2.3 Power and Cooling Requirements

What the exam tests

GPU thermal design power (TDP), rack power density tiers, cooling method trade-offs, and PUE as a data center efficiency metric.

GPU power (TDP) by product

GPU	Form Factor	TDP
NVIDIA L4	PCIe	72 W
NVIDIA L40S	PCIe	350 W
NVIDIA H100	PCIe	350 W
NVIDIA H100	SXM5	700 W
NVIDIA B200	SXM	~1,000 W
NVIDIA GB300 NVL72 (full rack)	Rack	~120 kW total rack

Key insight: A DGX H100 (8× H100 SXM5 at 700W each) draws ~10.2 kW from the GPUs alone — plus CPU, memory, storage, networking. Total DGX H100 rack power: ~10.2 kW. A GB300 NVL72 full-rack system draws ~120 kW.

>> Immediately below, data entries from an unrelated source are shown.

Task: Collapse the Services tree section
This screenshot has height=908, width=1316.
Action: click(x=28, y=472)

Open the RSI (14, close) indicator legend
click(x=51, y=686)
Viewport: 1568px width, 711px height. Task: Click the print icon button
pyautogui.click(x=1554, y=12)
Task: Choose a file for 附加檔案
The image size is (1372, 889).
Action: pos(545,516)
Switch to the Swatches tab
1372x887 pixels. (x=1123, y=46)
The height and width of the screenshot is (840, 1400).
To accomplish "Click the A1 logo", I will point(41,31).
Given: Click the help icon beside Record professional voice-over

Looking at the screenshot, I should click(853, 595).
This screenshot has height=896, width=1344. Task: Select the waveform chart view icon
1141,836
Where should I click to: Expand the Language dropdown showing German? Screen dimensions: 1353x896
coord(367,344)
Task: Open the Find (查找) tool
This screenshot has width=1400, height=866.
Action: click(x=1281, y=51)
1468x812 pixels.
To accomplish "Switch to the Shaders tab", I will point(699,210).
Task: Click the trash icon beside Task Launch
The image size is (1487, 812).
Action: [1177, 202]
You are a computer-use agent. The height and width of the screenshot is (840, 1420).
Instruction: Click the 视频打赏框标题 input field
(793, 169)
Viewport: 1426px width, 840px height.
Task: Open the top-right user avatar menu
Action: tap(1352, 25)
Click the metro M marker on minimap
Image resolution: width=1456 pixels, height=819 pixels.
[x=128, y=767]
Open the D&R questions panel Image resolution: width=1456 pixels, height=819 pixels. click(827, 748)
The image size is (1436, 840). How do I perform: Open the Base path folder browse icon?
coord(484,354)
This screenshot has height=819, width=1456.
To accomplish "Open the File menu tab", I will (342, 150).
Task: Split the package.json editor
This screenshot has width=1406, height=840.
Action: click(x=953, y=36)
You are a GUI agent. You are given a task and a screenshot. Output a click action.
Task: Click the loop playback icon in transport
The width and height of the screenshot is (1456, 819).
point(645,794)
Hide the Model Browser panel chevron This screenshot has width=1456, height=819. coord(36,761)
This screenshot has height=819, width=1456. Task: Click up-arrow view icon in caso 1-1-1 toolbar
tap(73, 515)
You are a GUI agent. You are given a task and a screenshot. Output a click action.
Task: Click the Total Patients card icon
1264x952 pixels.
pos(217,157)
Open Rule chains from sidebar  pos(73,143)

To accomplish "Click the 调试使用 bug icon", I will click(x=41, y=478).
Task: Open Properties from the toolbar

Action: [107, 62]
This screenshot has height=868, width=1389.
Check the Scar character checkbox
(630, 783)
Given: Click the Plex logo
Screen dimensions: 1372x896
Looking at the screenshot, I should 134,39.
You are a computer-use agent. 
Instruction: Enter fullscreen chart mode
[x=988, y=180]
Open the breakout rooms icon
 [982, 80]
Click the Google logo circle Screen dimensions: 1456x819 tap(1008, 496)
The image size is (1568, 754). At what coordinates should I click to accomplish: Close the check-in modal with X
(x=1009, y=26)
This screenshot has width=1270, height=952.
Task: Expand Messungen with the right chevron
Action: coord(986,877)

This is why AI data centers require purpose-built power infrastructure — a traditional enterprise server rack runs 3–10 kW; an AI rack runs 30–120+ kW.

Rack power density evolution

Traditional enterprise IT:    3–10 kW / rack
AI-ready data center:        20–40 kW / rack
Modern GPU cluster:          40–80 kW / rack
DGX B200/GB300 dense:       80–120+ kW / rack

Practical implication: Most existing data centers cannot physically host modern GPU clusters without power and cooling upgrades. Colocation providers increasingly offer “AI-ready” halls with direct liquid cooling (DLC) and 40–80 kW/rack power circuits.

Cooling methods

Air cooling

Uses CRAC/CRAH units to circulate cold air through server front intakes and exhaust hot air from rear
Hot-aisle/cold-aisle containment improves efficiency
Practical limit: ~30 kW/rack before thermal density becomes unmanageable
Still used for L40S-class (350W PCIe) servers in standard rack deployments

Direct Liquid Cooling (DLC)

Water or coolant flows directly to cold plates mounted on GPU die and CPU
Removes heat from the chip before it enters the room air
Enables 50–80 kW/rack densities
Required for DGX H100 SXM configurations and higher
Rear-door heat exchangers: liquid cooling at the back of the rack, cooling hot exhaust air before it enters the room

Immersion cooling

Servers submerged in dielectric fluid (mineral oil or synthetic fluid)
Single-phase: fluid stays liquid, captures heat via heat exchanger
Two-phase: fluid boils, vapor condenses on a chiller; extremely efficient
Enables 100+ kW/rack, virtually silent
Higher upfront cost; specialized facilities required
Used for ultra-dense GB300/B200 deployments

Comparison

Method	Max density	Cost	Retrofit ease
Air (hot/cold aisle)	~30 kW/rack	Low	High (standard CRAC)
Direct Liquid Cooling	50–80 kW/rack	Medium	Medium (plumbing required)
Rear-door HX	~40 kW/rack	Medium	Medium
Immersion	100+ kW/rack	High	Low (specialized facility)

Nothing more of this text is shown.